Un changement inquiétant dans les modèles de santé mondiale est en train d’émerger : l’incidence du cancer augmente chez les jeunes adultes, alors même que de nombreux facteurs de risque traditionnels semblent se stabiliser ou s’améliorer. Des données récentes en provenance d’Angleterre, publiées dans BMJ Oncology, mettent en évidence une tendance inquiétante selon laquelle plusieurs types de cancer deviennent de plus en plus fréquents chez les personnes de moins de 50 ans.
Un écart croissant entre les tranches d’âge
Alors que le cancer est traditionnellement considéré comme une maladie liée au vieillissement, les chercheurs ont identifié une augmentation significative des cas parmi les populations plus jeunes. Alors que de nombreux cancers augmentent dans tous les groupes d’âge, les cancers de l’intestin et des ovaires présentent une anomalie unique : leur augmentation est spécifiquement concentrée chez les adultes de moins de 50 ans, plutôt que de suivre la tendance plus large observée dans les populations plus âgées.

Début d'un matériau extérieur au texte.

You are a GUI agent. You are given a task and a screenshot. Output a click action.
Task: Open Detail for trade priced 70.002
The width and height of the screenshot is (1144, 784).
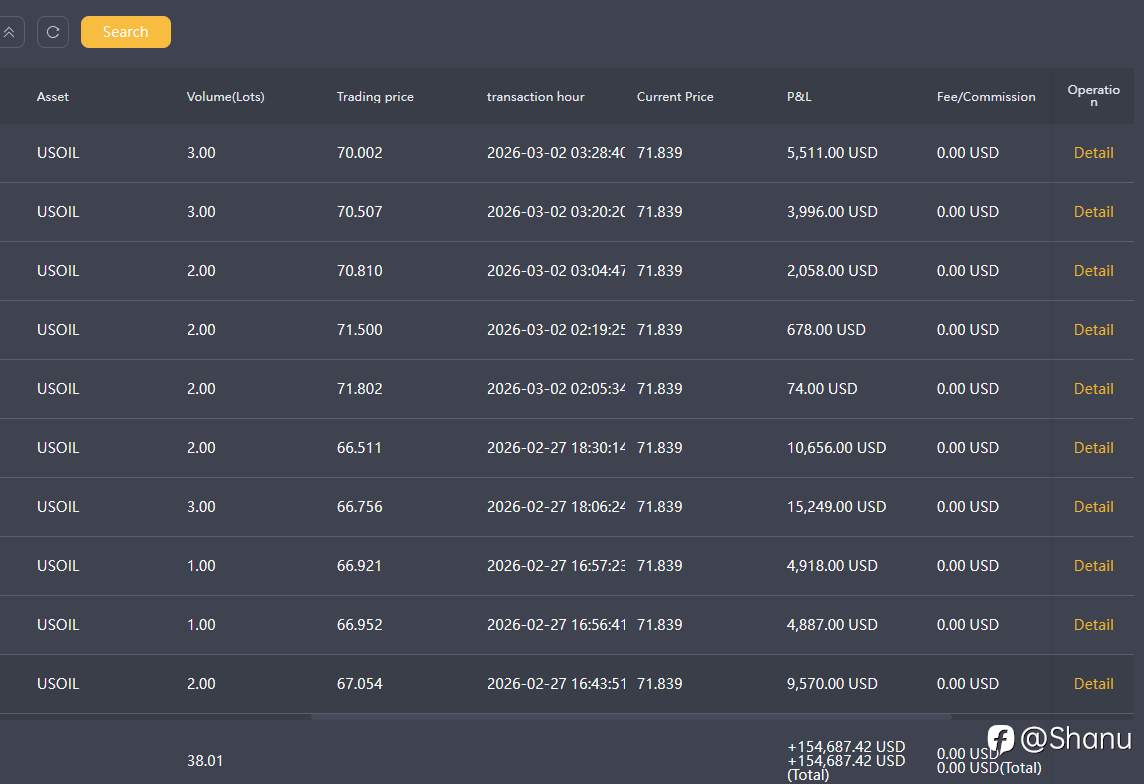(x=1093, y=153)
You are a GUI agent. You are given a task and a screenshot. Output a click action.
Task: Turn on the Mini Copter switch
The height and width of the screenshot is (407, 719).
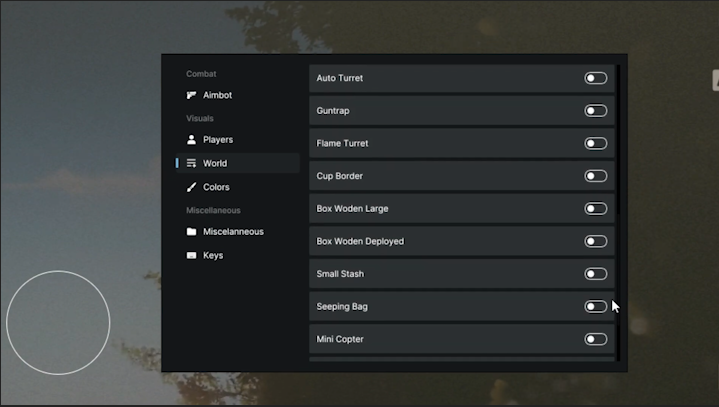point(595,339)
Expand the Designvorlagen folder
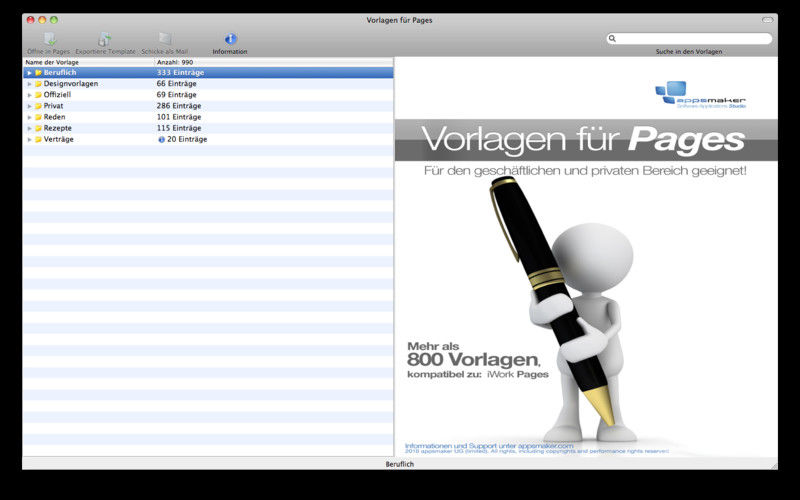The image size is (800, 500). coord(29,84)
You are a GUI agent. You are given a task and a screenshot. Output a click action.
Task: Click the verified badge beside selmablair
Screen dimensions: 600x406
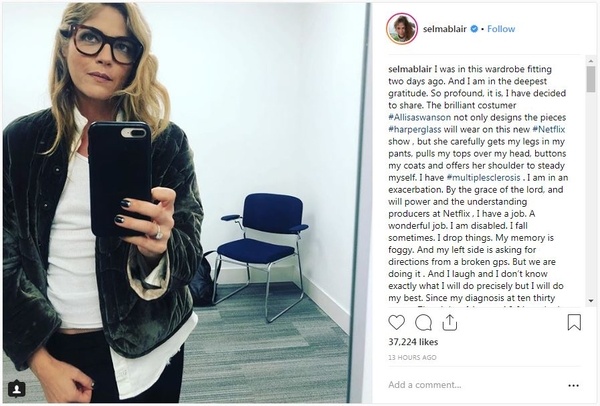pyautogui.click(x=474, y=29)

L’étude, qui a analysé les données du National Disease Registry Service d’Angleterre entre 2001 et 2019, a révélé que :
– Les femmes plus jeunes ont constaté une augmentation significative de 16 des 22 types de cancer.
– Les hommes plus jeunes ont constaté une augmentation de 11 types de cancer sur 21.

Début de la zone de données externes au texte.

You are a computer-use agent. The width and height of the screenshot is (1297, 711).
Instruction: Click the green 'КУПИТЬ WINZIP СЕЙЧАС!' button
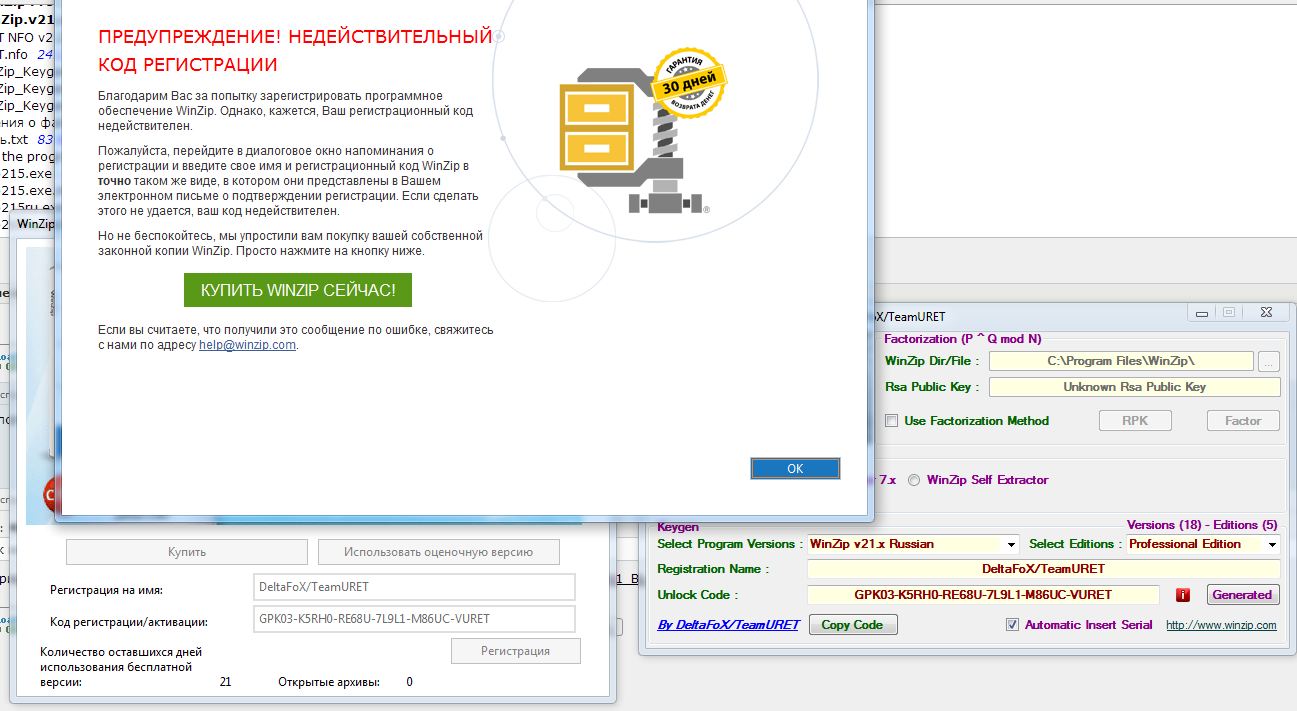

– Certains cancers, tels que le myélome multiple de l’endomètre, du rein, du pancréas et de la thyroïde, augmentent encore plus rapidement chez les femmes plus jeunes que chez leurs homologues plus âgées.
Le « écart des facteurs de risque »
L’aspect le plus frappant de cette recherche est le décalage entre les risques connus liés au mode de vie et les taux réels de cancer. Les scientifiques ont établi depuis longtemps que l’obésité, le tabagisme, la consommation d’alcool et une mauvaise alimentation sont les principaux facteurs de cancer. Cependant, les données révèlent un paradoxe :
- Comportements stables ou en amélioration : Au cours des deux dernières décennies, plusieurs facteurs de risque chez les jeunes adultes sont restés stables, voire améliorés. Par exemple, la consommation de viande rouge a diminué et la consommation de fibres est restée relativement stable.
- Le facteur obésité : Bien que l’excès de poids soit un contributeur majeur (lié à 10 des 11 cancers étudiés), il n’explique pas entièrement la tendance. Même en tenant compte de l’IMC, l’incidence des cancers « non attribuables » (cas non directement liés au poids) continue d’augmenter.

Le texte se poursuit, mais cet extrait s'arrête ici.